WORK TO COMPLETE →
Without a single alteration, write the listing out again.

═══ RECORD EXTRACTS ═══

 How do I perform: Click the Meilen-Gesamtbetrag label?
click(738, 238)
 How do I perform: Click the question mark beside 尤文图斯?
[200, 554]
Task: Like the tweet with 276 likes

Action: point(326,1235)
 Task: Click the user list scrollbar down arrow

═══

SOLUTION TO THIS EXERCISE →
 How do I perform: Click the Meilen-Gesamtbetrag label?
click(738, 238)
 How do I perform: Click the question mark beside 尤文图斯?
[200, 554]
Task: Like the tweet with 276 likes

Action: point(326,1235)
 Task: Click the user list scrollbar down arrow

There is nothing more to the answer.